Не прошло и получаса, как он оторвался от преследователя. Теперь тому ни за что не напасть на его след. Однако после того, как он приблизился к зоне проведения операции — с изрядным опозданием, — в нескольких шагах от себя увидел все того же типа. На этот раз рядом со шпиком был и другой человек.
Зуграву мгновенно скрылся за углом дома. Впрочем, на операцию он все равно опоздал. Она уже состоялась.
Правда, разговора между ними Зуграву уже не услышал.
— Почему ты не подал сигнал, как обычно? — строго отчитывал второй безликого прилипалу. По–видимому, это был какой‑то старший чин… Он был коренастым, плотным и все время держал правую руку глубоко засунутой в карман плаща. — Нужно было дать сигнал — ребята сразу бы сорвались с места!
— Но какой это имело смысл? Истекло три минуты, и они бросились врассыпную… Что можно было сделать?
— Как это что? — в бешенстве прокричал человек, державший руку в кармане. — Стрелять вдогонку! Убитый или раненый, но хоть один да попался бы!
Он задыхался от злости и, еще раз бросив испепеляющий взгляд на попавшего впросак шпика, повернулся и, тяжело ступая, удалился.
II
…Три минуты.
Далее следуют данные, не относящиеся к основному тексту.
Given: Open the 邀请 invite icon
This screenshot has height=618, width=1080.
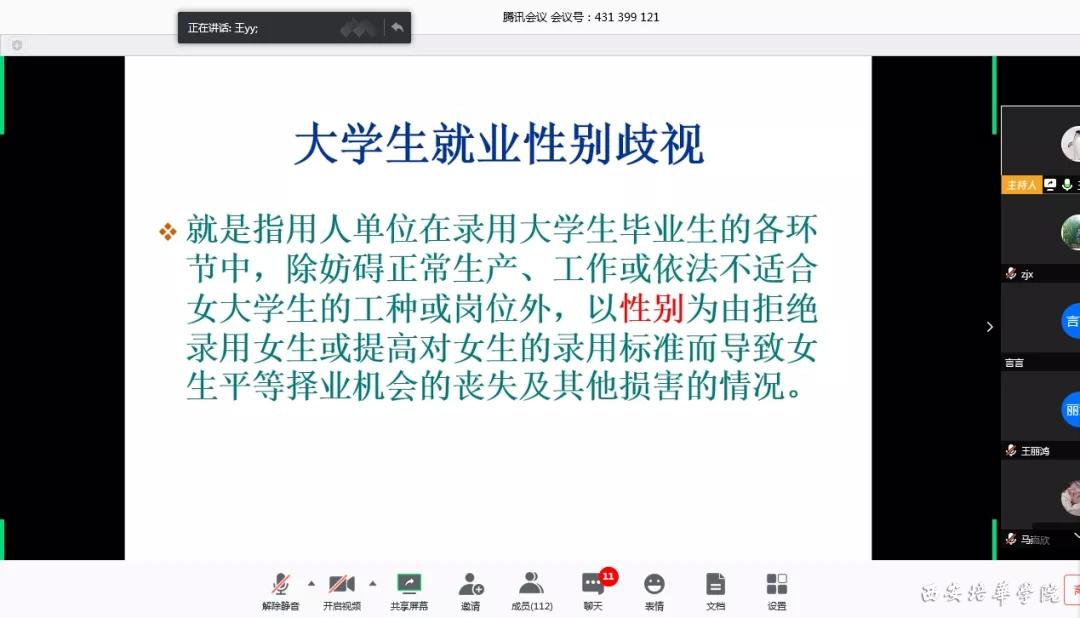Looking at the screenshot, I should click(x=470, y=590).
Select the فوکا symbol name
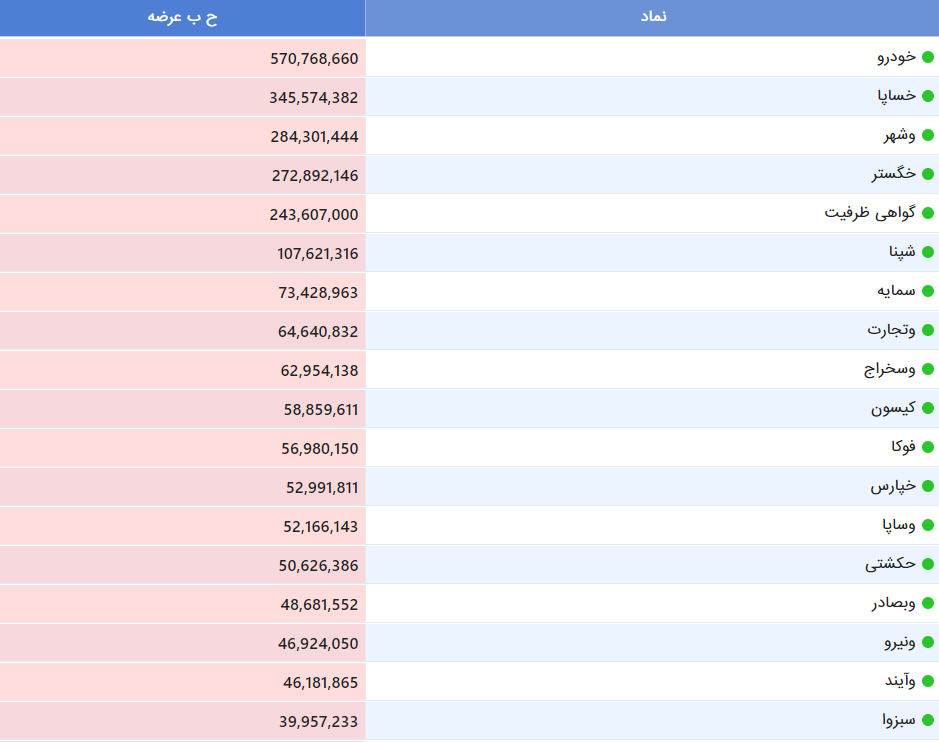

Волох взял на себя всю ответственность за операцию, к тому же попросил, чтоб за нею проследил и Кишинев. Он принял самые строгие меры предосторожности, даже сосчитал шаги, которые предстояло пройти, не говоря уже о связи и путях отхода. Но самым главным, конечно, был категорический приказ: «Ни одного арестованного!»
Все было строго выверено — и расстояние до площади, и время, какое отводилось на скандирование фразы «Долой фашизм!», и расстановка на нужных местах людей, — одним словом, Волох предусмотрел все, стараясь провести операцию так, чтобы полиция и сигуранца не смогли никого схватить.
«Что скажет Зигу Зуграву?» — много раз спрашивал себя Волох. Его ждали на инструктаже, который созывался в крохотном, полудеревенском доме, затерянном среди таких же халуп.
Уже давно стемнело; собирались попозже, расходиться наметили с наступлением дня. Горела только одна свеча, чтоб даже через малейшую щель в ставнях нельзя было заметить проблеска света… Кроме Зуграву должна была также прийти Илона… Она уже здесь.
На первый взгляд ее можно принять за молоденькую девушку, которой едва исполнилось двадцать. Короткая стрижка, густые пряди черных волос. Быстрая в движениях. В достаточно элегантном и вместе с тем неброском черном костюме.
Тускло горит свеча. По лицу Илоны пробегают тени, черные глаза пристально, изучающе всматриваются к полумрак комнаты.
Илона прибыла сюда совсем недавно, и для этого, как говорили подпольщики, ей пришлось перейти линию фронта.